Not curry as that's being covered on Friday. Not too expensive - would like to drink wine. It's me and Chemistry so romantic and grown up (ish) with like candles or raucous if the people watching would be good. We're staying on Broad Street but generally the canals and between all the stations (new, moor, hill) is within walking distance yeah. Oh and if the chairs in the restaurant have arms that would be a bonus but not essential.
Erm. We eat most things tbh.

And we do this every now and again so recs for future also appreciated.


----------



## Yelkcub (Aug 7, 2014)

Who do I confuse you with? I'm thinking wtf does an Aussie want in Brum, but you're not an Aussie, are you?


----------



## marty21 (Aug 7, 2014)

http://www.andersonsbarandgrill.co.uk/#!the-gallery/c1513

we went here a couple of years ago - had a lovely meal - it's near the Jewelry Quarter, we walked there from the centre of town, no idea how far it is away from Broad Street.


----------



## Zapp Brannigan (Aug 7, 2014)

Kinnaree Thai restaurant.  Out the back of the Mailbox looking out over the canal, reasonable for price (depends on what you class as reasonable obv, but it's ok by me!).  Sizzling platters highly recommended, as is the panang curry.

Www.Kinnaree.co.uk


----------



## purenarcotic (Aug 7, 2014)

Cielo in Brindley Place (just off Broad St) is nice; reasonably priced, decent Italian food.  There's a lot of bars and restaurants at Brindley Place so might be worth having a wander around to see what you fancy.  The Mailbox has a few eating places; generally it's all chain stuff so I don't know if you'd want that or if you want independent.  The Bull Ring has a lot of chain restaurants like Browns and Wagamamas etc. 

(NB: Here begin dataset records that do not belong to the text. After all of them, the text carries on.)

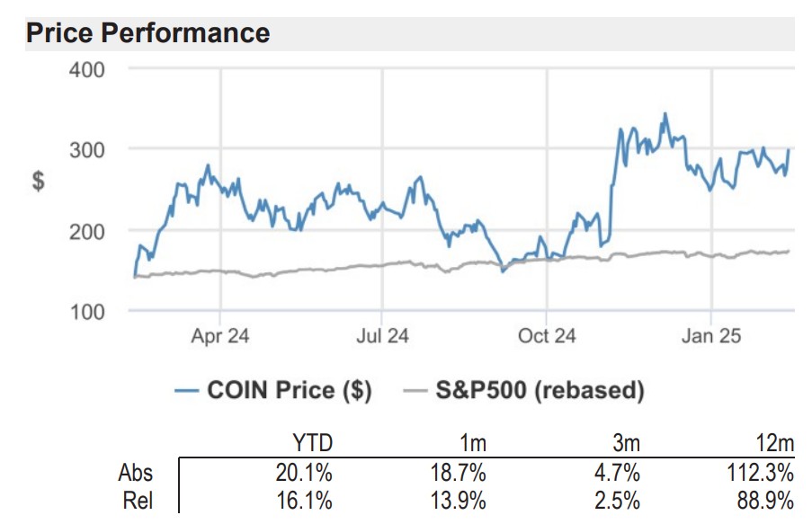The image size is (812, 524).
Task: Click the Rel row label
Action: tap(138, 501)
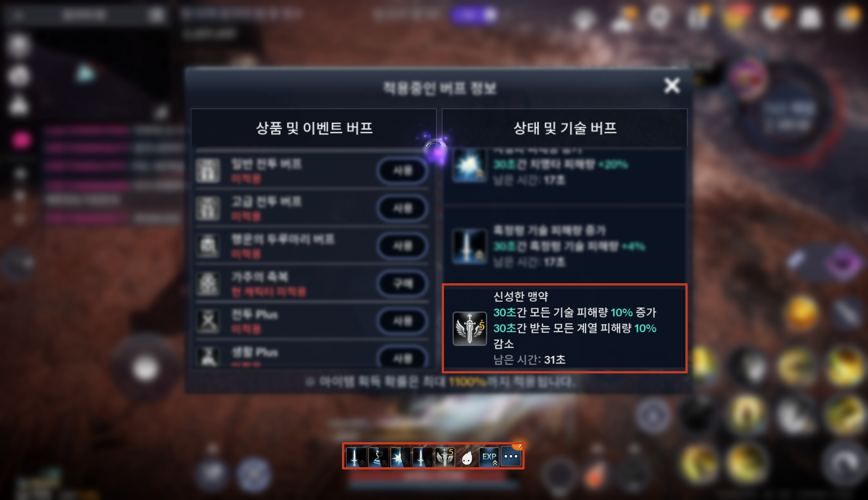Click 사용 button for 전투 Plus
868x500 pixels.
click(403, 321)
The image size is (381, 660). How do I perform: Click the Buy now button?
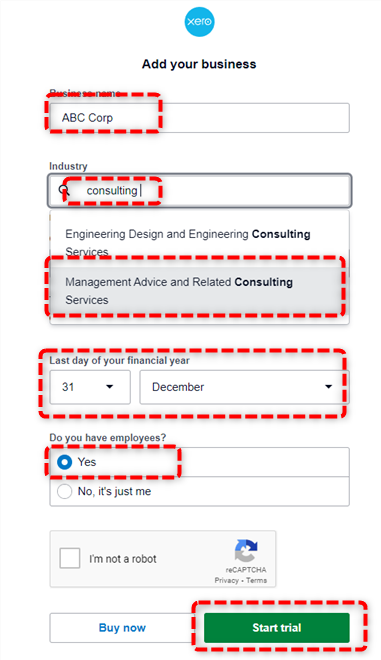(122, 628)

If you fancy a Chinese, Chung Ying Garden does bloody immense dim sum; it's probably 15 minutes walk or so from Broad St.


----------



## wtfftw (Aug 7, 2014)

Ta folks. 



Yelkcub said:


> Who do I confuse you with? I'm thinking wtf does an Aussie want in Brum, but you're not an Aussie, are you?

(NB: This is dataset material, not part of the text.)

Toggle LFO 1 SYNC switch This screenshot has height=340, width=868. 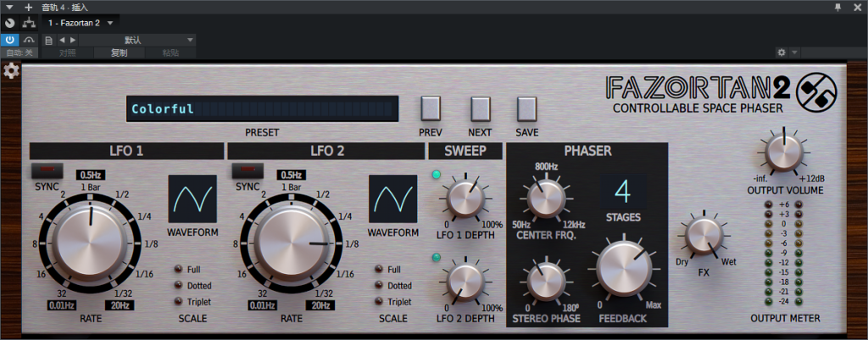click(x=45, y=170)
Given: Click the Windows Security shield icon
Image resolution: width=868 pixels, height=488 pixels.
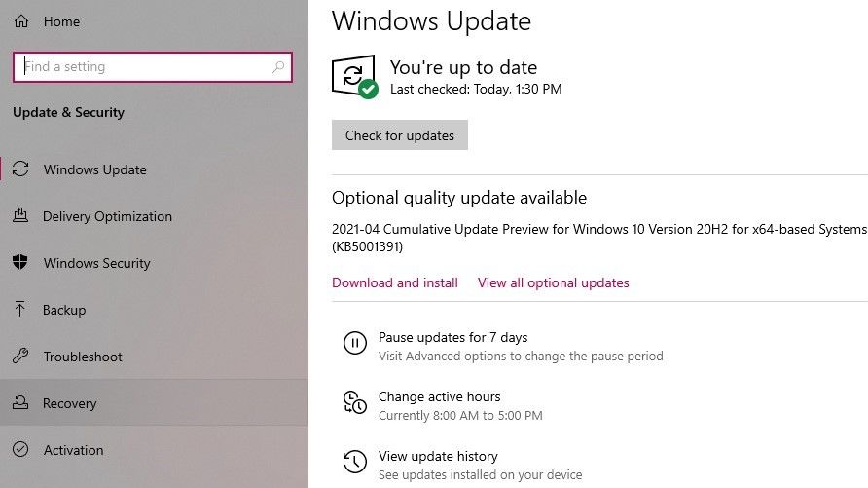Looking at the screenshot, I should point(20,262).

I r Londoner. Wrysmile is Aussie perhaps? Or I do have the same dress as such and such....


----------



## Yelkcub (Aug 7, 2014)

wtfftw said:


> Ta folks.
> 
> 
> I r Londoner. Wrysmile is Aussie perhaps? Or I do have the same dress as such and such....


 
Such! That's it. Do you look/post/opine similarly?


----------



## wtfftw (Aug 7, 2014)

Yelkcub said:


> Such! That's it. Do you look/post/opine similarly?


Possibly.


----------



## Yelkcub (Aug 7, 2014)

wtfftw said:


> Possibly.


Ok. Derail over. As you were wtfftw/Such hybrid.


----------



## wtfftw (Aug 7, 2014)

I'm taking it as a compliment. I like such and such


----------



## aqua (Aug 8, 2014)

What about bodega? http://bodegacantina.co.uk/ same company also own the Jekyll and Hyde, a gin bar


----------



## Pickman's model (Aug 8, 2014)

aqua said:


> What about bodega? http://bodegacantina.co.uk/ same company also own the Jekyll and Hyde, a gin bar


i remember meeting you for a curry some years back, with some other urbanites. d'you recall the name of the restaurant?


----------



## aqua (Aug 8, 2014)

Pickman's model said:


> i remember meeting you for a curry some years back, with some other urbanites. d'you recall the name of the restaurant?

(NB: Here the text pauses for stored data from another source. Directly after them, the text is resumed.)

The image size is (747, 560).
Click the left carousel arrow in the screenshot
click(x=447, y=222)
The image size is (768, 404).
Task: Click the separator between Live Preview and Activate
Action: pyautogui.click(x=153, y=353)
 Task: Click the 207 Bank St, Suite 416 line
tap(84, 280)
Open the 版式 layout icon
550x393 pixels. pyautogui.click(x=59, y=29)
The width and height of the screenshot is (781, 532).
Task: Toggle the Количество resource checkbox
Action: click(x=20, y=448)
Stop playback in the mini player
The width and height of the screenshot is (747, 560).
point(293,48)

Are you sure? I didn't think we had met, certainly not out of London??

It's also fairly rare I go to curry houses tbh. We are on the other side of the city and when I do go they tend to be disappointing!!


----------



## aqua (Aug 8, 2014)

Mind you I used to drink a tonne more than I do now so it's not impossible I can't remember


----------



## Pickman's model (Aug 8, 2014)

aqua said:


> Mind you I used to drink a tonne more than I do now so it's not impossible I can't remember


it'd be back round 2005


----------



## aqua (Aug 8, 2014)

Pickman's model said:


> it'd be back round 2005


Oh well yeah not a chance  in fact we were talking last night how whole years have been lost 

Do you know who else was there? What time of year?


----------



## Pickman's model (Aug 8, 2014)

aqua said:


> Oh well yeah not a chance  in fact we were talking last night how whole years have been lost
> 
> Do you know who else was there? What time of year?


spring i think 

or autumn


----------



## aqua (Aug 8, 2014)

Pickman's model said:


> spring i think
> 
> or autumn


 I have genuinely no idea


----------



## aqua (Aug 8, 2014)

Jesus that's bad isn't it


----------



## Pickman's model (Aug 8, 2014)

aqua said:


> Jesus that's bad isn't it


----------



## wtfftw (Aug 9, 2014)

Zapp Brannigan said:


> Kinnaree Thai restaurant.  Out the back of the Mailbox looking out over the canal, reasonable for price (depends on what you class as reasonable obv, but it's ok by me!).  Sizzling platters highly recommended, as is the panang curry.
> 
> Www.Kinnaree.co.uk


I'm voting this one for future as Chemistry doesn't fancy Thai. 



aqua said:


> What about bodega? http://bodegacantina.co.uk/ same company also own the Jekyll and Hyde, a gin bar


Total win. Except we didn't book. Booooo! So that'll be next time.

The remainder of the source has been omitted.